While this album suffers from execrable reputation (some of it deserved), it's not quite as bad as what some reviewers would have you believe. True that the absolutely ugly artwork and the stupid title do no favour to this wax slice?.. You'd believe we're in some kind of mid-70's funky radio-friendly junk stuck somewhere between Orleans and Kool & The Gang, with Tony even looking a bit like a retarded shoe fetishist. If that wasn't enough, the album is over-produced with often unneeded horns and seldom useful string arrangements, but the New Lifetime's line-up remains unchanged, although it's more Pasqua's baby, as opposed to the previous being Holdsworth's. One thing for sure: Pasqua didn't feel limited to the Rhodes or Hammond, he was using synths to beef up the compositions and unlike many of those years, and he chose well his sounds.

Admittedly, starting on an average jazz funk tune (a little long and repetitive) Sweet revenge, then on an atrocious (but thankfully short) sung track You Did It To Me (and they did, and it hurt), intended to be a radio hit filled with a full EW&F brass section, all these don't make a good start to an album that follow a minor masterpiece. However the title tracks does reverse things with some excellent chord progressions, good string arrangements (despite what I said in the opening paragraph), and some excellent GG-esque keyboards. Joy Filled Summer brings us more of the same minus the strings and more of Holdsworth and Tony dazzles us. Excellent track if a little repetitive. These two tracks are reminiscent of early Brian Auger's Oblivion Express

The flipside starts on the slow-evolving piano-dominated Lady Jade where the strings reappear, but this time in all cheesiness, but thankfully it's quickly over.
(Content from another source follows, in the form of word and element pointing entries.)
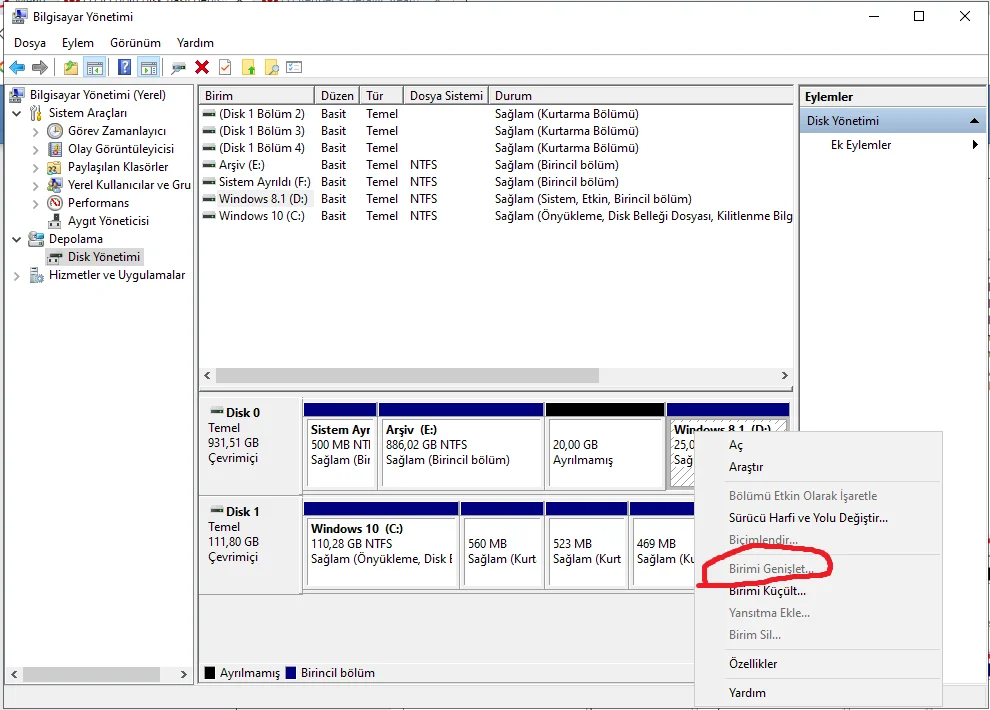
Task: Select the 20,00 GB Ayrılmamış partition block
Action: tap(604, 452)
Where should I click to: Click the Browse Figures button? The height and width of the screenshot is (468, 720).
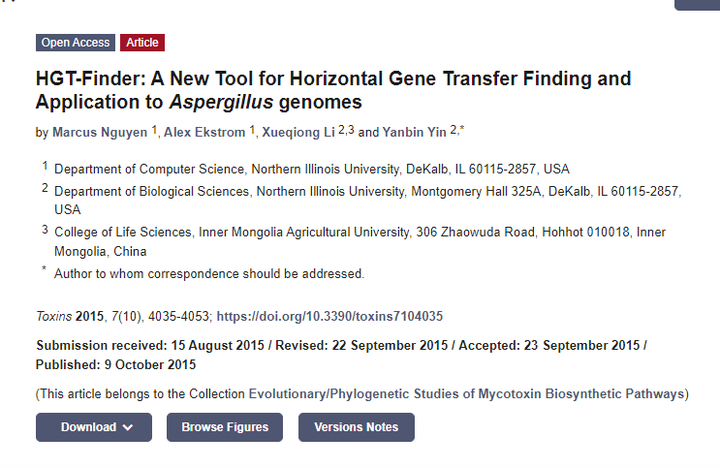point(224,427)
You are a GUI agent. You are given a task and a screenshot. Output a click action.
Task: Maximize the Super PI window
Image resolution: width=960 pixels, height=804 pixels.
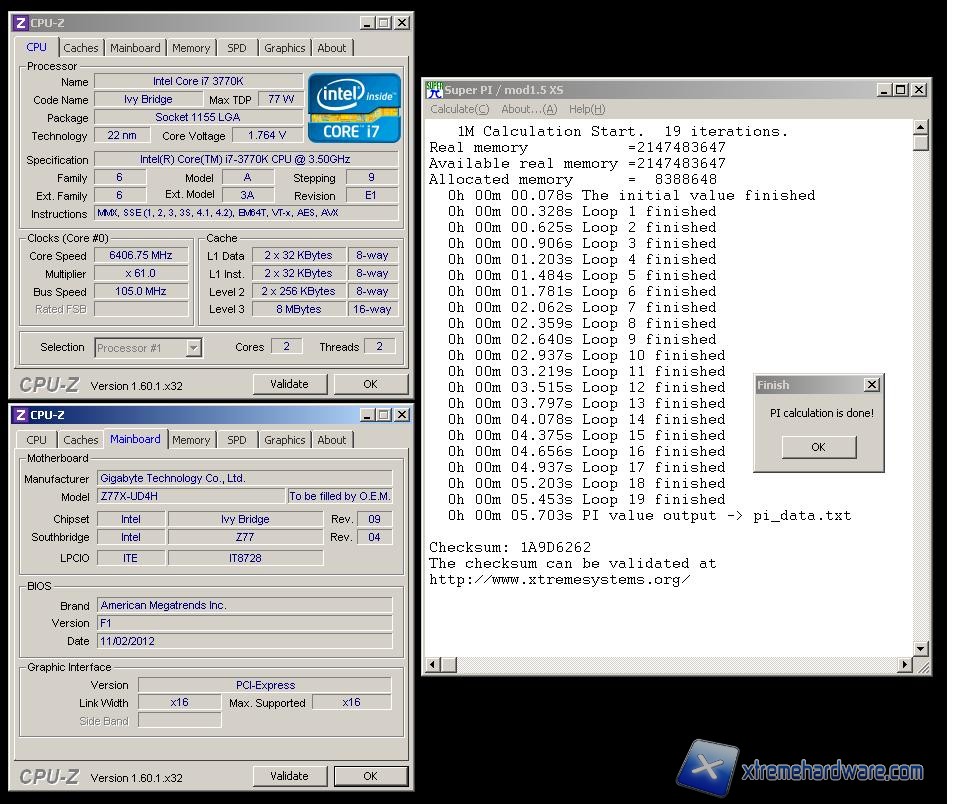[900, 89]
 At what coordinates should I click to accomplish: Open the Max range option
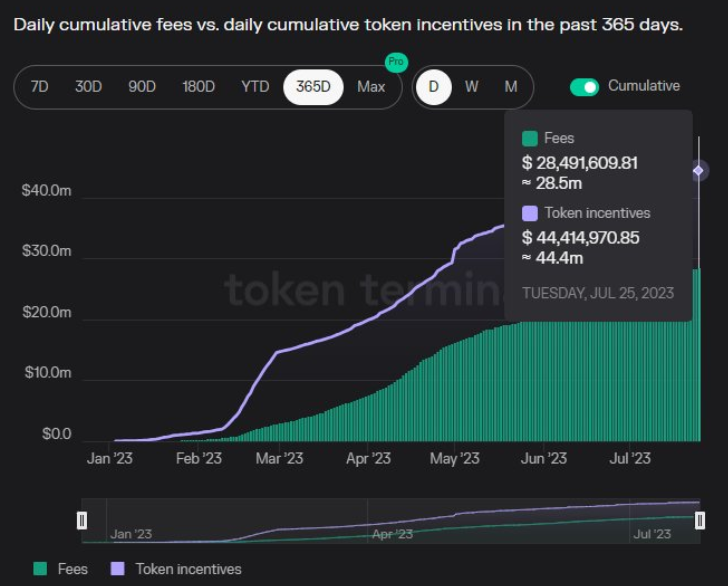(x=371, y=87)
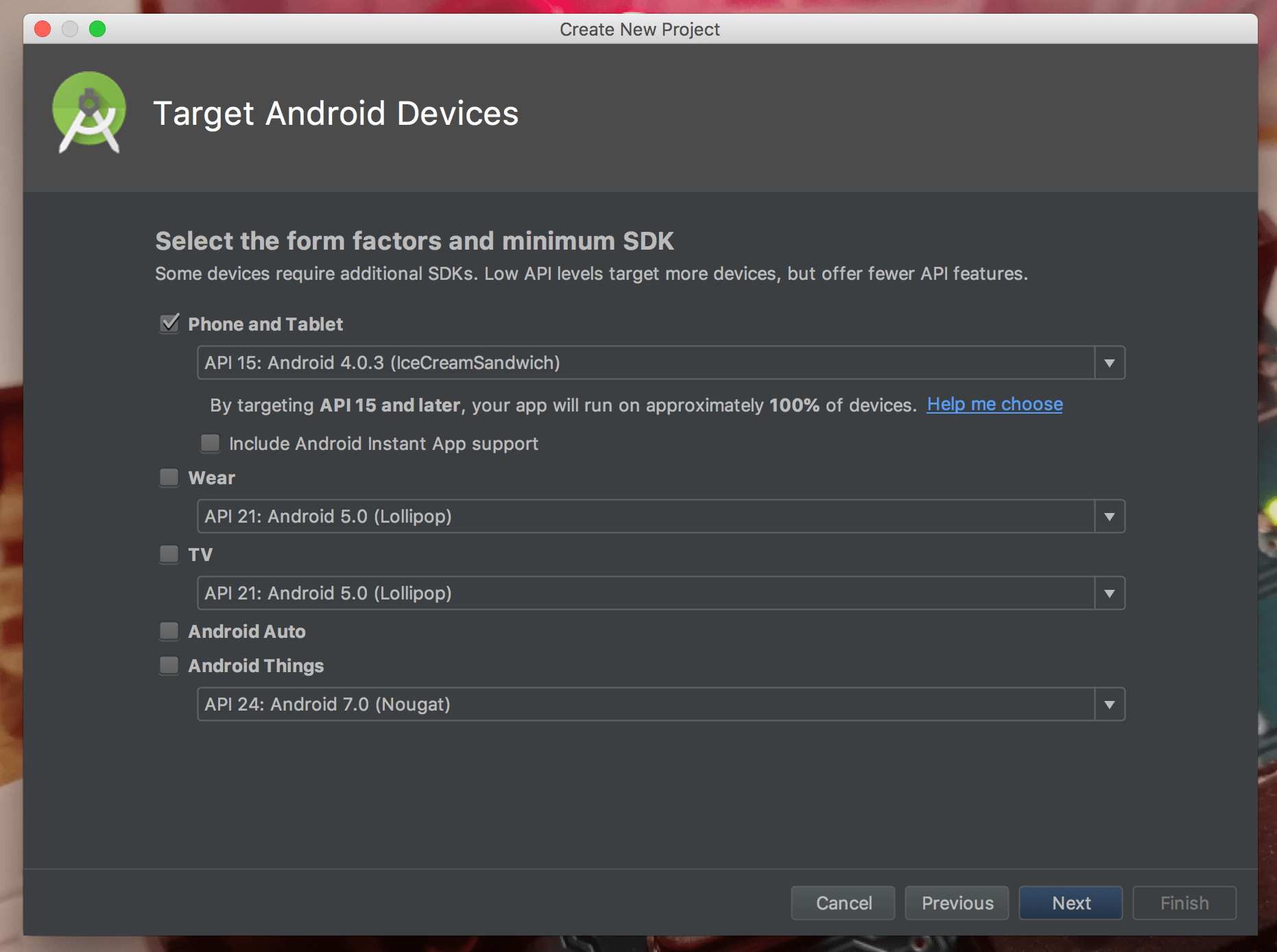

The 7-mins What You Do To Me is an excellent crescendo track, one that might just be the answer to that excruciatingly bad "hit" on the A side. Again Oblivion Express shades are all over this track. The almost 10-mins finale Inspiration Of Love, where a tad of Lady Alice (Coltrane) permeated Pasqua's piano in the intro, before Holdsworth pulls a huge solo. Overall this closing monster is a fine piece if it wasn't for the over-powering string arrangements around the end of the track.

Well the end of Lifetime was near as they would find themselves abandoned on a tour by their management, and if heir last album was not their best, it certainly doesn't deserve its bad reputation aside the awful front artwork. Definitely needs rehabilitation among some "fans".